• _EXERCISE INPUT_:
*** Block opens ***

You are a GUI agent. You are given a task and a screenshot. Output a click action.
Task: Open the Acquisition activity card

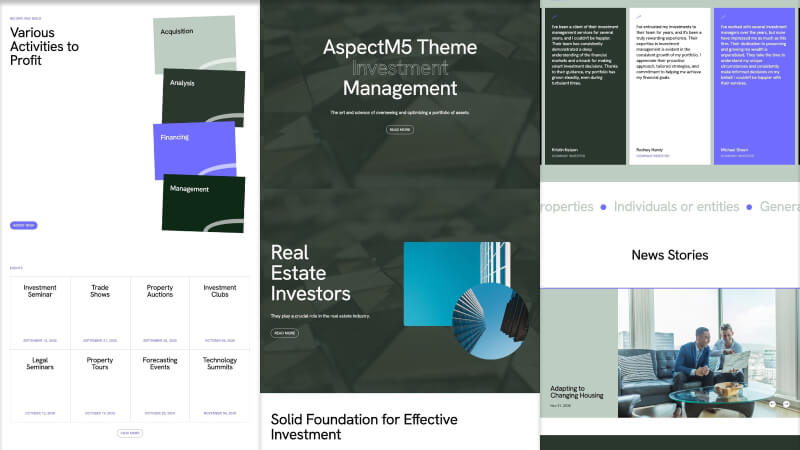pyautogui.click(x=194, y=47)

*** Block closes ***
*** Block opens ***

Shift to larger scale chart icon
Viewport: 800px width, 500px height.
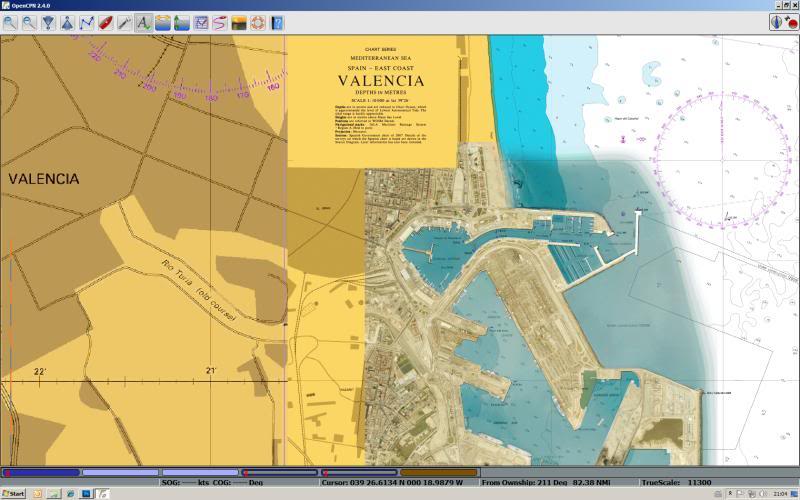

*** Block closes ***

• _WHAT IS EXPECTED_: As listed above, the lines from the line with "Shift to larger scale chart icon" to the line with "Viewport: 800px width, 500px height." are to be echoed exactly, with both ends included and nothing added.

• _OUTPUT_:
Shift to larger scale chart icon
Viewport: 800px width, 500px height.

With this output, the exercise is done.